This simple example explains how to calculate the failure rate of parts, known as the Hazard Rate, using a drinking glass. Historic records, like maintenance, operating, supply chain, and financial information, are accessed to understand the situation being analyzed and gather modelling data. Once all necessary information is collected and the situation is investigated, then proposals to address and solve the problems causing and permitting the failure to happen are selected and a business case is developed.
Reliability engineering is a branch of statistics and probability that is used to calculate the failure rate of machines and parts. A reliability engineer uses historic records of failure events to develop a failure rate curve of an item. Failure rates are fundamental in reliability analysis.
In the image below, a drinking glass is used as an example component. Explosions mark when a glass was broken and a are color-coded by the reasons they broke. The orange box lists 15 potential causes of glass breakage. This includes dropping, knocked, crushed, shocked by temperature and vibration, they can be mistreated, and they can succumb to previous damage.
For this example, we will assume that a million of a particular type of drinking glass and were made and sold in packs of 12 from stores around the world. The packs of 12 were purchased by individual households, which means that 83,333 homes used the glasses.
Each household is different, and so carries its own hazard risk. Houses with only one adult living it in will have a lower Hazard Rate. Houses with more people in a house, the more times the glasses are used and a higher Hazard Rate. Those with young children and elderly people carrying a greater risk of glass breaks. In this situation, we will assume that a “typical household” has an average of two glasses broken a year.
Before a failure event there first must be an opportunity for a glass to be used. Each glass in the pack of 12 started its service life by being removed from the wrapping and put onto a shelf. At time zero the failure rate will not be zero, because with nearly 1,000,000 opportunities to be broken, some glasses will not make it from the pack to the shelf. So, the failure rate curve for our “typical household” begins at a point slightly above zero to allow for the occasional early life failure. The remaining glasses will not fail until they are broken by some event that happens during their lifetime. Acts of nature are excluded from this basic example.

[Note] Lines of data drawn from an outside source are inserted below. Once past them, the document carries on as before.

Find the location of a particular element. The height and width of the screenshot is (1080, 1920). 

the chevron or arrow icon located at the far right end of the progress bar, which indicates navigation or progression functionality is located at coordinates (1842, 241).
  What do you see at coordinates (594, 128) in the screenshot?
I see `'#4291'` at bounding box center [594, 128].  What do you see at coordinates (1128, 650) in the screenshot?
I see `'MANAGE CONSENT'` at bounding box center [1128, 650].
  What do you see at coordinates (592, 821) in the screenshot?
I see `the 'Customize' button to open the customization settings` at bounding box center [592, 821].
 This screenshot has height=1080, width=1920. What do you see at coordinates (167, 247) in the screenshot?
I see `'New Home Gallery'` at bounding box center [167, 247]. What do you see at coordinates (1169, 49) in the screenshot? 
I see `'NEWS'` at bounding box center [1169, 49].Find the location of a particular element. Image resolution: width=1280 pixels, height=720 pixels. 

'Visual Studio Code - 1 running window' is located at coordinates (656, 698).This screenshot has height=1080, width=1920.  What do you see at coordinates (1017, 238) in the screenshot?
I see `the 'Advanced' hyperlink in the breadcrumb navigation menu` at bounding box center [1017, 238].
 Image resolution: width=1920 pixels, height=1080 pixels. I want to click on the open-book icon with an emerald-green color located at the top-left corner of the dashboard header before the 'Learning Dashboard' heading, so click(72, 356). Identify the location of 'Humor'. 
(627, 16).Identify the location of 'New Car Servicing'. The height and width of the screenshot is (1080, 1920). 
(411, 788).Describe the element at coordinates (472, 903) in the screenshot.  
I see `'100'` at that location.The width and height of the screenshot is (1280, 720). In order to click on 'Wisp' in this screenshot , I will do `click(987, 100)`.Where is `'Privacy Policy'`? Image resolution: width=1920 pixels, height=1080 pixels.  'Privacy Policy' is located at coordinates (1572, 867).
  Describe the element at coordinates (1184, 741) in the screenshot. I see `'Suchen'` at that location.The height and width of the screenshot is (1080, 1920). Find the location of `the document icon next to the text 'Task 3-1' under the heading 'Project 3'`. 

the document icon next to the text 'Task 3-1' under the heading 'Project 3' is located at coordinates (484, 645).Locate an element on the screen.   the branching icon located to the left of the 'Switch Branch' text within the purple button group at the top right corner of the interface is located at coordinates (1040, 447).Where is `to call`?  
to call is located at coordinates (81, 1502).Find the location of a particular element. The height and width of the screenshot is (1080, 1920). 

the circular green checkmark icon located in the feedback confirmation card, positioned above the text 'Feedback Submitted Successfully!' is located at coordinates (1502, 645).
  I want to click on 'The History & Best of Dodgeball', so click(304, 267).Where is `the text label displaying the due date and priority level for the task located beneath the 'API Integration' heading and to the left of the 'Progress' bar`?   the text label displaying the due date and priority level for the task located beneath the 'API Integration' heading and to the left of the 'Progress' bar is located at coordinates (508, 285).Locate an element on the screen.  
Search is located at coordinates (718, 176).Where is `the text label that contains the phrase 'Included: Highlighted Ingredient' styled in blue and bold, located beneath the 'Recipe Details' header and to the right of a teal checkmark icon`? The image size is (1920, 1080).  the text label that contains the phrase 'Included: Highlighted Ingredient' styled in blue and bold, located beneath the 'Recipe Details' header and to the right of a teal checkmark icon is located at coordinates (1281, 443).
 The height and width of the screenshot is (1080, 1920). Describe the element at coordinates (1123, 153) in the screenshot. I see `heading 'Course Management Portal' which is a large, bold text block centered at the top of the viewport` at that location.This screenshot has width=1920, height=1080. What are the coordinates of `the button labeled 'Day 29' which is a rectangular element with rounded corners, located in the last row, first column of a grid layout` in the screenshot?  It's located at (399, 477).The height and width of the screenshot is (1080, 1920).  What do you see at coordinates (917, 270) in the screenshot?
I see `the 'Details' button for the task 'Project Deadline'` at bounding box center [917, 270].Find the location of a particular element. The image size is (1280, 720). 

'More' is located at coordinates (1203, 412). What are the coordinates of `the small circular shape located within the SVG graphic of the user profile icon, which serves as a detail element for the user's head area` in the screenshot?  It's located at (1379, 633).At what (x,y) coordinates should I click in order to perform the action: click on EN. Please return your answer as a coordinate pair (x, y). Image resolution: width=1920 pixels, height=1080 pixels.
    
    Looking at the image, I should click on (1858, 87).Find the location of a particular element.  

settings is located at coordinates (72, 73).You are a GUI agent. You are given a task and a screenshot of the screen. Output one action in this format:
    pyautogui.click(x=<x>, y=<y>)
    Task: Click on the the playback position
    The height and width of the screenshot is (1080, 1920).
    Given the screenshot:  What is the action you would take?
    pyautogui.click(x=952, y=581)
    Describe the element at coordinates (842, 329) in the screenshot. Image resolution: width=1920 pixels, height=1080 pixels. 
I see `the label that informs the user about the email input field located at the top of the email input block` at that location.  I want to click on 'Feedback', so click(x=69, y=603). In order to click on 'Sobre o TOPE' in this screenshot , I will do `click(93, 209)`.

Along the bottom of the plot are situations and events where glasses are needed. Each use is an opportunity for a glass to be broken. Among the population of 83,000-plus households’ glasses will be broken every day.
Initially the failure rate will start to climb as each month goes by and more opportunities occur for a glass to be used. By the end of 12 to 18 months the range of opportunities will repeat. Annual events will re-occur, occasional random uses of the glasses will arise now and again. In time, a reasonably constant set of opportunities tend to reoccur in each household. If all homes were a “typical household,” then each year on average about 166,667 glasses around the world will be broken and replaced.
Because the failure curve becomes a line after about 18 months, we have a steady rate of breakage at 166,667 per million glasses, which is an average failure rate, or Hazard Rate, of 0.167. This Hazard Rate assumes that each broken glass is replaced after breakage to keep the usable population at a million glasses. This approach is a simple example of determining the failure rate curve of an item in a stable population of items.
If the failed glasses are not replaced, then the population shrinks by 166,667 annually. Because the opportunities to use glasses are reasonably consistent each year, the number of glass breakages will remain at the “typical” level year to year. In the second year of our “typical” two-glass-breakage-per-year household, another 166,667 glasses will be broken world-wide. But since the initial population was 833,333 (1,000,000 – 166,667). The Hazard Rate would then be 0.2 (166,667 / 833,333). Each year the Hazard Rate would rise as the remaining population decreases.
As we can see from this example, it is best to model your own failure data. To do that you must have impeccable historic records of when your items failed, and the history of how they were failed. The unfortunate truth is that hardly any company in the world collects failure data to that level of detail. And so, Reliability Engineers must make assumptions and build some sort of model, even though the model will not be a true reflection of reality.
Larry George says
“… it is best to model your own failure data. To do that you must have impeccable historic records of when your items failed, and the history of how they were failed. The unfortunate truth is that hardly any company in the world collects failure data to that level of detail.”
Companies don’t need life data by item name or serial number for each product or its parts (or even a sample), to make nonparametric estimates of age-specific field failure rate functions, without unwarranted assumptions, for all its products and their service parts. Periodic ships and returns counts data required by GAAP are statistically sufficient.
Thanks to Fred for publishing:
and a some more of my articles explain:
Revenue=ships*Price per unit shipped
Warranty or service cost = service cost*number of complaints, part services, or spares consumption.
I admit, it takes work to extract periodic ships and returns counts. It also takes gozinto theory and BoMs to convert product installed base into parts’ installed base by age. It takes statistics to convert ships and returns counts into nonparametric estimates of failure rate functions. Then you can compare the cost of a little work on GAAP data with the cost of tracking the life every product or part, or even a sample.